Where Do We Go From Here?

There are a number of important steps that need to be taken to bring this situation under control and ensure that female patients are also receiving the highest quality of care possible. First, educational and community supportive programs need to be created to increase awareness among women about their risk of heart disease. Second, we must educate, or re-educate physicians that ischemic heart disease, whether or not associated with obstructive coronary lesions is quite prevalent in women and carries a poor prognosis. Clinicians therefore need to pay more attention to even atypical symptoms associated with apparently normal test findings in women. Society, in general, must appreciate that there is a 'female pattern' of ischemia-related symptoms distinct from that seen in men, but just as deleterious. Physicians must come to grips with the fact that an apparently 'clean' coronary angiogram in a symptomatic woman does not mean a benign long-term prognosis. More research needs to be done looking at issues such as concealed plaque (e.g., remodeling), evidence of inflammation involving the vasculature, the prognostic utility of novel blood markers, and the roles of endothelial dysfunction, as well as microvascular pathology. Finally, it is absolutely imperative that we apply evidence-based preventive strategies to stem the tide of hypertension, obesity, and diabetes in all patients.

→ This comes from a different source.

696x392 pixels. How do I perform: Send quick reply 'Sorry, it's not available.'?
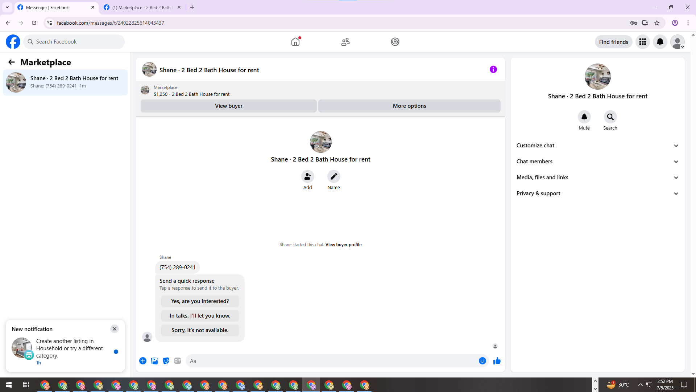[x=200, y=330]
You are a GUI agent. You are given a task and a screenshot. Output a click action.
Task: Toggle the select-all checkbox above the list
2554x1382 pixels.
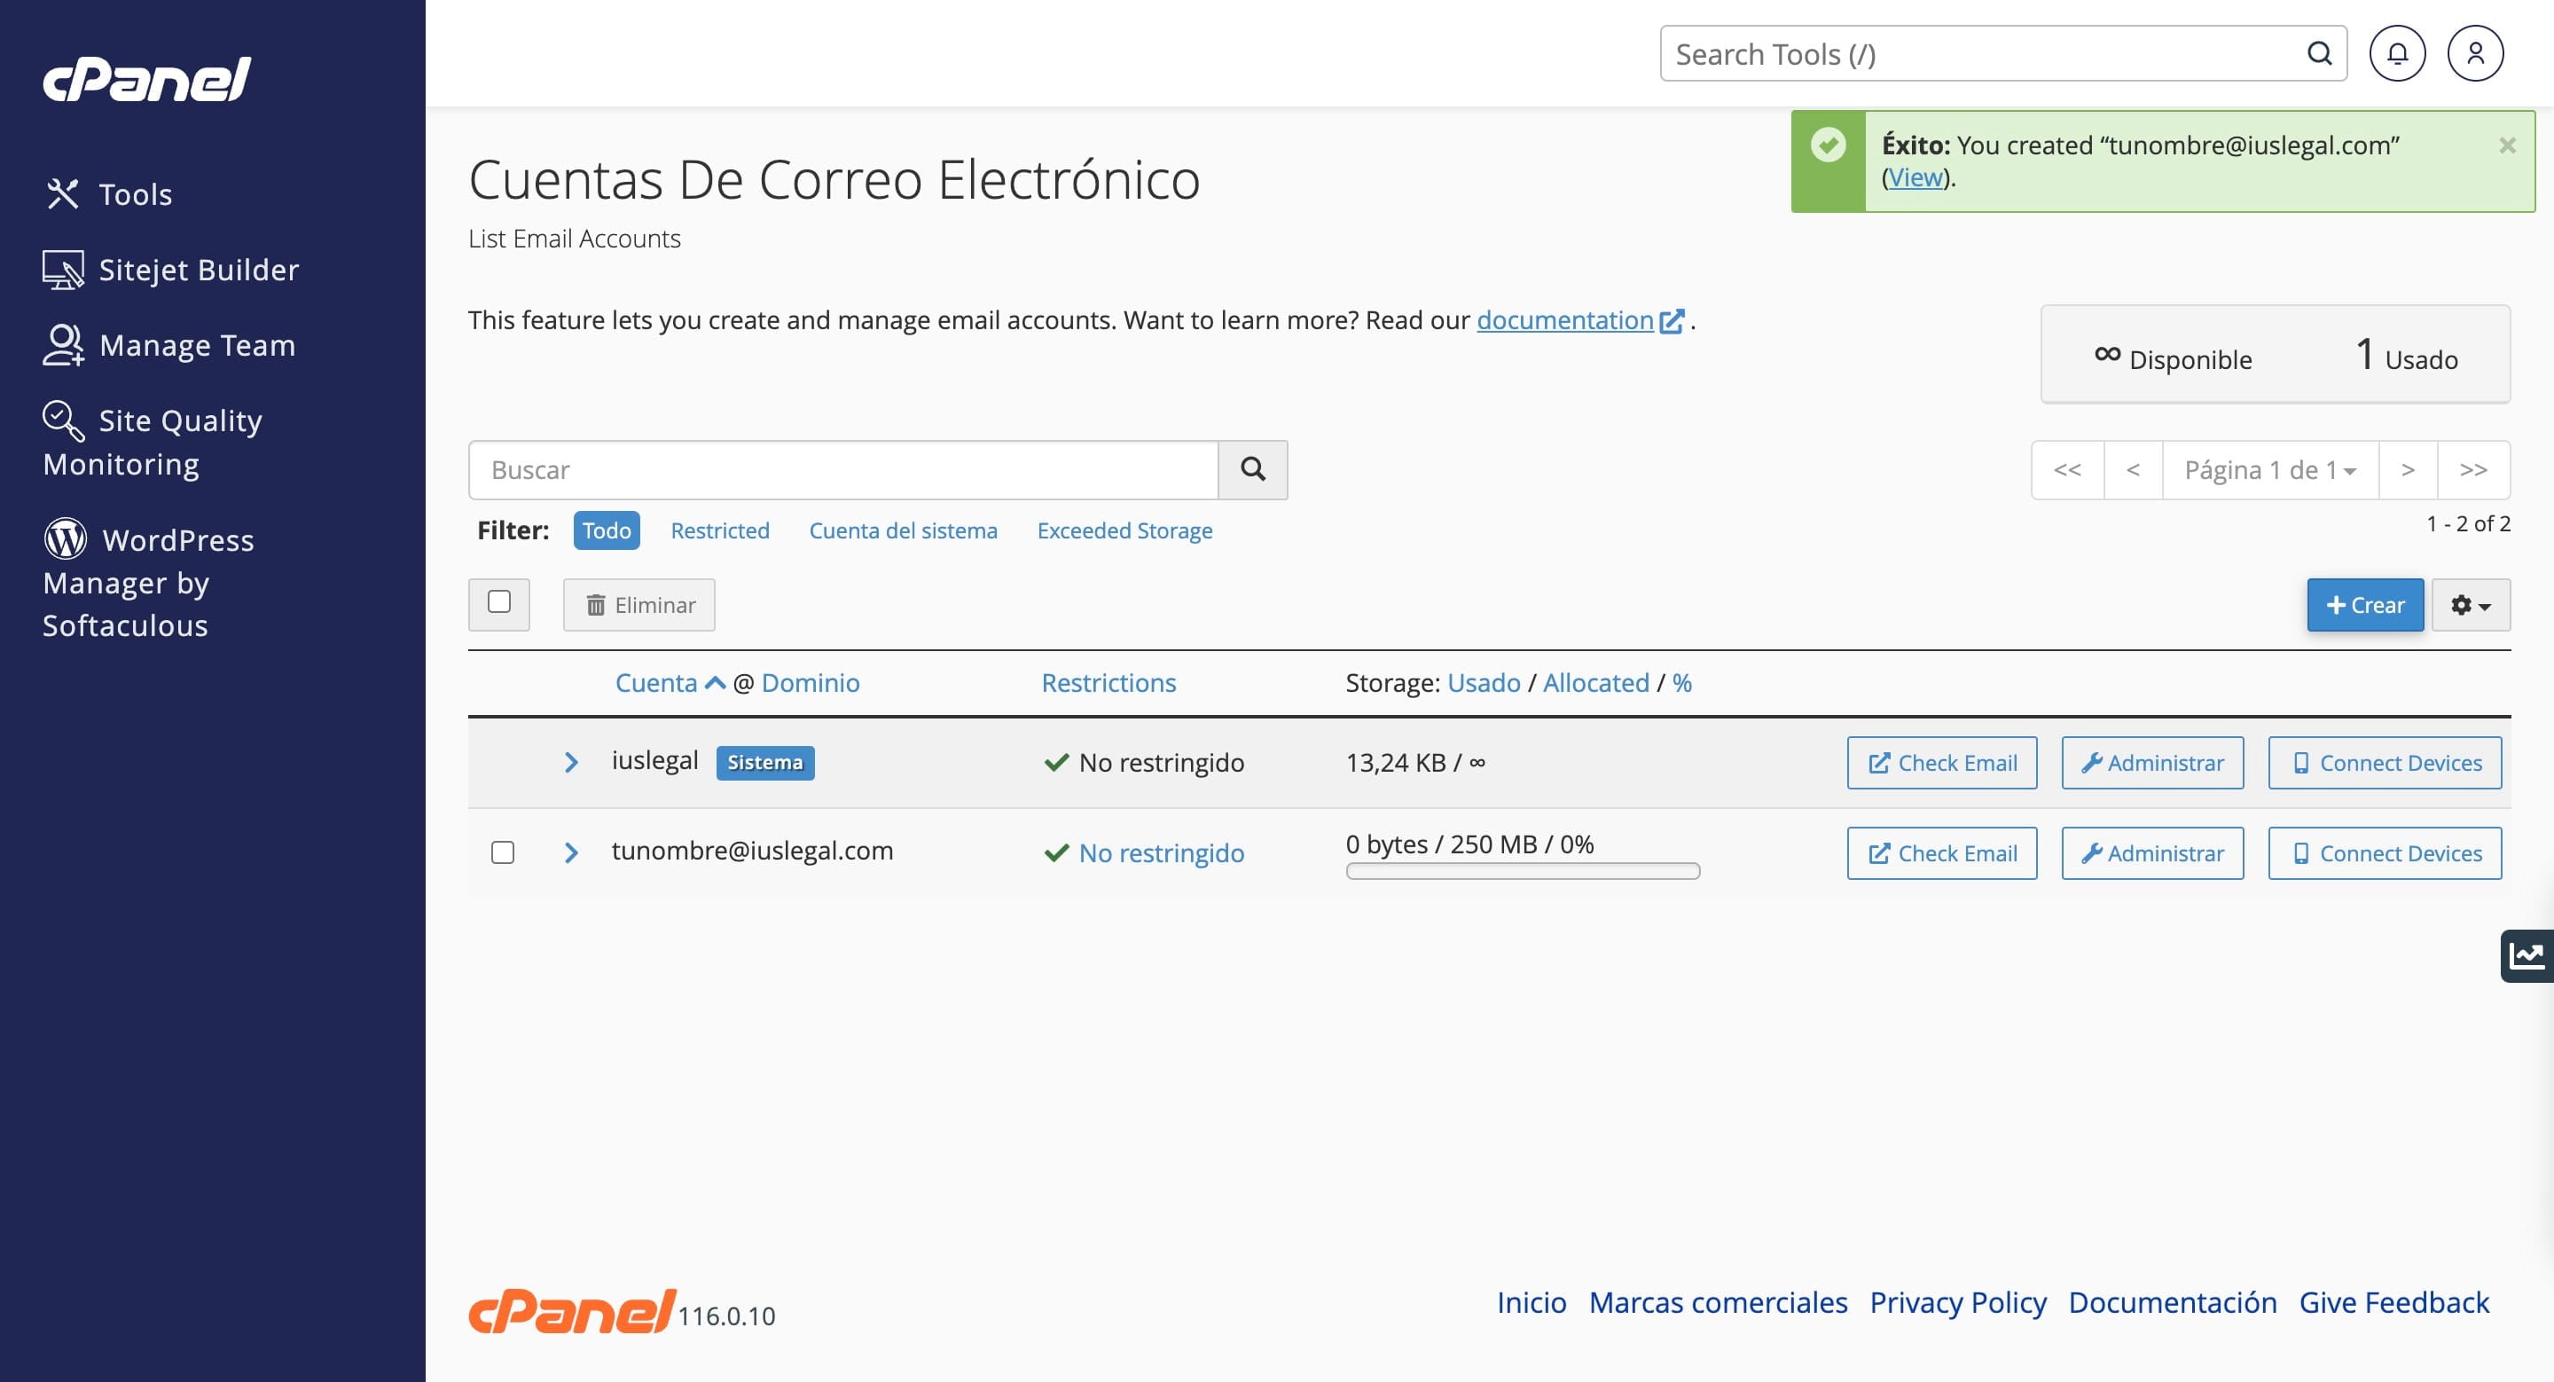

The ultimate goal of improved cardiovascular care in women requires more comprehensive risk assessment necessitating a more selective and gender-specific approach to the use of noninvasive cardiovascular studies as well as the appropriate institution of preventive interventions such as lipid lowering, aspirin, and/or ACE inhibition.  It must be clearly understood that an abnormal noninvasive test result in an intermediate-risk, asymptomatic person should be interpreted as yet another risk factor for a future cardiovascular event and not as a mandate for establishing the presence or absence of angiographically obstructive coronary artery disease.  Finally, it should be clear that the use of cardiovascular tests to improve assessment of prognosis should not be confused with the use of such tests for coronary disease diagnosis.